ClipBERT is a framework for end-to-end-learning for video-and-language tasks, by employing sparse sampling, where only a single or a few sparsely sampled short clips from a video are used at each training step. Two aspects distinguish ClipBERT from previous work.

First, in contrast to densely extracting video features (adopted by most existing methods), CLIPBERT sparsely samples only one single or a few short clips from the full-length videos at each training step. The hypothesis is that visual features from sparse clips already capture key visual and semantic information in the video, as consecutive clips usually contain similar semantics from a continuous scene.

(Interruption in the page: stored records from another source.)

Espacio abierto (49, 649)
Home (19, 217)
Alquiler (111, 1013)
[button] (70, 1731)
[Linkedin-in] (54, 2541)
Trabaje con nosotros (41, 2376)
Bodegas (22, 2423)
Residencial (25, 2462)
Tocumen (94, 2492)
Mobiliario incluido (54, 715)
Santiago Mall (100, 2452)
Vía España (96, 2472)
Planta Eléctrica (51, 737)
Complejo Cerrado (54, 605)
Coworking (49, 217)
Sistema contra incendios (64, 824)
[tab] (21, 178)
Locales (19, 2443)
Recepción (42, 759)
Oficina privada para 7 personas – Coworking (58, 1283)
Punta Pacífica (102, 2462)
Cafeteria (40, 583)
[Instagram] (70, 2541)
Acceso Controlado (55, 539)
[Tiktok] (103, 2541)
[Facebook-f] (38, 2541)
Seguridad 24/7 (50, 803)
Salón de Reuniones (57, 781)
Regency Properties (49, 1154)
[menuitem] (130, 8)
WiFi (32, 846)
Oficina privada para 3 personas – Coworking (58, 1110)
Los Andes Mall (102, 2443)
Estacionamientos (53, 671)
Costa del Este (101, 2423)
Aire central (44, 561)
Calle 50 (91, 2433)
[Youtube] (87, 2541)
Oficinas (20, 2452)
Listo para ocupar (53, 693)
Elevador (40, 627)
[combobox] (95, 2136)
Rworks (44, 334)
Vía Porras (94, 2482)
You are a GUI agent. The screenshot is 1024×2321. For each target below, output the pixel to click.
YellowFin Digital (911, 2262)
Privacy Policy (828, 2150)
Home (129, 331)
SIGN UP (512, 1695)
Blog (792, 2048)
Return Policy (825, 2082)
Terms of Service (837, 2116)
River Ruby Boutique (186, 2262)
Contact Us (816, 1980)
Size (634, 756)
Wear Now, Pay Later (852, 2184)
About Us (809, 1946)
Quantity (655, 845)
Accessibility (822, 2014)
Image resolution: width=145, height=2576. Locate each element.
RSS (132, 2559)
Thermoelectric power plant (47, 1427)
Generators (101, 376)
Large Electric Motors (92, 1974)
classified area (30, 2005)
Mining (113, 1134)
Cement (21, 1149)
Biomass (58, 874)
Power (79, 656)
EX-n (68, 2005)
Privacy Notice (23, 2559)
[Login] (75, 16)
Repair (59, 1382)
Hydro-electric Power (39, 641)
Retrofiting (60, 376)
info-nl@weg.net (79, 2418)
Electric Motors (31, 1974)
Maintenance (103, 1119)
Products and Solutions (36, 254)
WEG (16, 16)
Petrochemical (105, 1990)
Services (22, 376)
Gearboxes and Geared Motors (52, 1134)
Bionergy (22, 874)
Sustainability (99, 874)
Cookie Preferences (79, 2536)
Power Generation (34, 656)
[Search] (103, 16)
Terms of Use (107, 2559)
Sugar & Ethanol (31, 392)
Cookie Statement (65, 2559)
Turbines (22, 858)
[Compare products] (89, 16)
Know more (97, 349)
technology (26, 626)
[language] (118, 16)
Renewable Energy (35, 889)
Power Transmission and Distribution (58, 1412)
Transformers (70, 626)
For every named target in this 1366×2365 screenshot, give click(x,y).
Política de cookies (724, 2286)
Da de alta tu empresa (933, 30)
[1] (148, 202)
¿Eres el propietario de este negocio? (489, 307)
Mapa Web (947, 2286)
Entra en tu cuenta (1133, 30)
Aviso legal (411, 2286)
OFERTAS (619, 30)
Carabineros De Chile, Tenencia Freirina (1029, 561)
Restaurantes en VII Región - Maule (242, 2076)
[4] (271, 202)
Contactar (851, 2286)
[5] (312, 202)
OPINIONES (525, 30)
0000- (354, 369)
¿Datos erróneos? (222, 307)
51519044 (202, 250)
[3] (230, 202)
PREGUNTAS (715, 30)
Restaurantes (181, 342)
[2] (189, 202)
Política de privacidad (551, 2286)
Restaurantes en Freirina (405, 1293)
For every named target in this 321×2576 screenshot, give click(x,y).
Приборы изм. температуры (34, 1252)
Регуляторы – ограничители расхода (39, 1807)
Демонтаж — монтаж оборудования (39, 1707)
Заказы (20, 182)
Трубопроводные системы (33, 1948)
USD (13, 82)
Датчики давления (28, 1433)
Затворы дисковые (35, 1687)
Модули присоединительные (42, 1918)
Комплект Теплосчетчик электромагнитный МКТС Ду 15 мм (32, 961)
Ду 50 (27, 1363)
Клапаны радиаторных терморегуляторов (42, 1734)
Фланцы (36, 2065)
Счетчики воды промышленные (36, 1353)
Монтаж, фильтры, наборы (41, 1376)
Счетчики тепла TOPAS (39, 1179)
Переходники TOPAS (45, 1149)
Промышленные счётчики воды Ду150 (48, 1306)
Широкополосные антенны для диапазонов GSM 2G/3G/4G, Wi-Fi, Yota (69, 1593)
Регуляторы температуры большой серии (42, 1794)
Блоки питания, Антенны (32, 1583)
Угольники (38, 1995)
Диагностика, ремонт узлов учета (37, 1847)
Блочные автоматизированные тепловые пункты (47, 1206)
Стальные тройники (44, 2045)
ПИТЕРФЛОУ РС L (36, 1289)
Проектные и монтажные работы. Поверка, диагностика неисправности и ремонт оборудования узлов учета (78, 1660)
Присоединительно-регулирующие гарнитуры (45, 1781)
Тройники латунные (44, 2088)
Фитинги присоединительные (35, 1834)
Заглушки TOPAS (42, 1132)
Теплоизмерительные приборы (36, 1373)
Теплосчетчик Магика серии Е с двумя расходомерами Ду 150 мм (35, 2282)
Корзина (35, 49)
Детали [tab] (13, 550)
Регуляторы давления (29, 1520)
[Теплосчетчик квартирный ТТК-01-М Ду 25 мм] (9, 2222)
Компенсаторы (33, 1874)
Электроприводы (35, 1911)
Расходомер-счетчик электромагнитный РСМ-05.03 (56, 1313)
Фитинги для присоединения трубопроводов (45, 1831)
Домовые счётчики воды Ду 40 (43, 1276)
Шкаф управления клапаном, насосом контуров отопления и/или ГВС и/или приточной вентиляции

Thus, a handful of clips are sufficient for training, instead of using the full video. Then, predictions from multiple densely-sampled clips are aggregated to obtain the final video-level prediction during inference, which is less computational demanding.

The second differentiating aspect concerns the initialization of model weights (i.e., transfer through pre-training). The authors use 2D architectures (e.g., ResNet-50) instead of 3D features as the visual backbone for video encoding, allowing them to harness the power of image-text pretraining for video-text understanding along with the advantages of low memory cost and runtime efficiency.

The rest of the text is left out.